__Page excerpt__.

========================================

Andrew Clements 

LSO/Davis

Barbican, London
  
  


If just one work had to stand for the whole of Berlioz's achievement, epitomise its obsessions and its subversive strangeness, then the dramatic symphony Roméo et Juliette would be as good as any. It is a score with no obvious precursors, and its detailed programme, which blurs the distinction between orchestral symphony, oratorio and even, in the last movement, opera, was unprecedented when it was composed in 1839.

This is really a Romeo symphony, Shakespeare's tragedy seen almost exclusively through the eyes of the male protagonist and as Berlioz related that experience to his own emotional turmoil. But the essence of the original is so faithfully distilled into the seven movements (from the depiction of the enmity between the Montagues and the Capulets in the introduction to their reconciliation in the choral affirmation of the final pages) that the drama is compulsive and convincing.

========================================

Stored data
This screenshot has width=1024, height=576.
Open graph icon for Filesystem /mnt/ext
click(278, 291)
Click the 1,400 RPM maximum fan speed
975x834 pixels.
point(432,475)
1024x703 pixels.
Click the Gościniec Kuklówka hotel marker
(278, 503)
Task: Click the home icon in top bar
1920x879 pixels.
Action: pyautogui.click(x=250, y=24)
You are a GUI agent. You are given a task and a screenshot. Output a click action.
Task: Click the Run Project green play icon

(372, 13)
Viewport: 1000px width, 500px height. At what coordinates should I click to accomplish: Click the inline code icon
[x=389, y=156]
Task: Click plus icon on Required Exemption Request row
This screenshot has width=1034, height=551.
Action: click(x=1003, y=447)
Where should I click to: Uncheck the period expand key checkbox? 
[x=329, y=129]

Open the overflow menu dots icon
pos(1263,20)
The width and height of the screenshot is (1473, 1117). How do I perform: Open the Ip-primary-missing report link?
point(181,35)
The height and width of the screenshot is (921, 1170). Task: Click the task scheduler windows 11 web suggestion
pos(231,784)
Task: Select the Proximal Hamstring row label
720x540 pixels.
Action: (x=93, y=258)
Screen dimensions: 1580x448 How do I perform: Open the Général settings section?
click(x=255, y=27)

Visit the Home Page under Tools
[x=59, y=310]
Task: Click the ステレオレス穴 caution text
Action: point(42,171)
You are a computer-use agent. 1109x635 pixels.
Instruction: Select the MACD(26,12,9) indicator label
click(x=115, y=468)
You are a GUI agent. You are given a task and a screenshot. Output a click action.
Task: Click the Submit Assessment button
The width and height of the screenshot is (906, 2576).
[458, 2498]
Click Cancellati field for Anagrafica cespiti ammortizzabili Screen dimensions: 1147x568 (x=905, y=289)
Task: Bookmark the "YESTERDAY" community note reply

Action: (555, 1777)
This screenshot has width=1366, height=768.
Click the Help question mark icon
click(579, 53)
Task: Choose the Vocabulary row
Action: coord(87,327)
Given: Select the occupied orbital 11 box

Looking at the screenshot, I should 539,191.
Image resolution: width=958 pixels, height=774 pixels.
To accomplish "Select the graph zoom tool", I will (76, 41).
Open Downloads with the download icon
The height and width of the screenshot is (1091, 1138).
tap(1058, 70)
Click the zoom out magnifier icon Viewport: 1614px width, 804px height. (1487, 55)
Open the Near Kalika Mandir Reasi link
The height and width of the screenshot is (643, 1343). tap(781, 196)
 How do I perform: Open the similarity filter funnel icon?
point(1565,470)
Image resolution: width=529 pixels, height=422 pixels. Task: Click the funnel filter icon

========================================

__Problem description__. Resume the concert review of Berlioz's Roméo et Juliette at the point where it stops. The items have nothing to do with the concert review.

__Result__.
And no other conductor reveals that thrilling, raw-edged sense of theatre better than Colin Davis. The first tranche of concerts in the London Symphony Orchestra's bicentenary Berlioz tribute ended with this, conducted with all the fervour and passion that Davis uniquely brings to this composer, identifying every twist and turn in the huge score. The playing was consistently outstanding: to hear the LSO again after listening to London's other top-flight orchestras was to be reminded of the comfortable gap in class between it and the rest. Every strand of the opening turmoil was distinct, every extraordinary colour in the Queen Mab scherzo perfectly polished; the love-scene slow movement was buoyed on seductively warm string tone.

The singing was not always on quite the same level. Once or twice the chorus seemed a little ragged and the soloists were variable. The contralto Sara Mingardo was superb in the prologue, but the tenor Stuart Neill did not make much of his description of Queen Mab and her retinue, and although bass Alastair Miles delivered Friar Laurence's homily with real authority and presence, his words were too often indistinct. Small blemishes, though, on what was a genuine celebration of an extraordinary work.